Laura laughed, covering her face with her hands. Alaric tried to pull them away, and she let them slip down until she was looking him in the face again. “After that, I fell asleep at about midnight. Like you, I was alone. And then, suddenly, I wasn’t. You were there with me. Touching me. Like a lover.”
He stared at her, shocked into silence. In his eyes, Laura could almost see every touch and caress he had lavished her with replaying in his mind. He groaned, and raked his hands over his face. “God, what you must think of me!”
“Alaric, you did nothing I didn’t want you to. I’m no shrinking violet.” She made an ironic gesture at the tableau their bodies had made on the bed. “As you may have guessed by now.”
“I didn’t know that you were … real. Unless I have finally gone mad, and this is yet another figment of my addled brain.”
Laura traced the outline of a particularly brutal scar, a reminder of the things that had tormented him. Though he couldn’t see them, Laura had scars of her own. “I understand that feeling,” she said softly.
He shook his head. “You cannot. No woman can.”
“Perhaps not in your time,” she said. “Though I think Miss Nightingale would disagree. I assure you, Mr. Storm—many of the women of my generation understand your pain all too well.”
He studied her with deepening interest, and something like respect, as though she had confirmed something he had suspected. “Will you tell me about it?”
“Sometime, if you like,” she said lightly, grazing his chest with her fingernails. Though he couldn’t feel them, his flesh quivered, rippling beneath her hands. “Although I can think of much more diverting pastimes.”
His mouth twitched into a smile. “Pastimes that would only drive us mad, as we cannot feel their effects.”
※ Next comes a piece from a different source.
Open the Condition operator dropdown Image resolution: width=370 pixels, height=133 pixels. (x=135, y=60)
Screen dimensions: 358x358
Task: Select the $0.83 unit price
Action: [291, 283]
“We did last night,” Laura said.
“Yes, but how?”
She shook her head. “I don’t know. It must have been a psychic connection that had nothing to do with … whatever is happening now.”
“That sounds shockingly like Spiritualistic claptrap. Table turning, and I don’t know what nonsense.”
Laura raised an imperious eyebrow and gave him a sound thump on the chest. A blow that went right through him, though he gasped, laughing. “It isn’t claptrap. I happen to be a psychic medium. Which is no doubt how all of this is even possible. So mind your manners, sir.”
He raised his hands in mock surrender. “My lady, I do apologize.”
“I am not a lady.”
His eyes raked over her, sending a delicious tremor through her gossamer form. “So I see. And I am heartily glad. Ladies are not generally my favorite species.”
She dropped her eyes, looking up at him through her lashes. “Do you have one of your own?” she asked softly. “A lady, I mean.”
He flushed again, and opened his mouth to speak.
Just then, there was a smart, albeit diffident, knock at the door. Laura’s heart gave a great leap, and she sprang from the bed just as the door swung open, her knees and elbows raking through his chest and thighs as if he wasn’t there. She dove for the curtains just in time.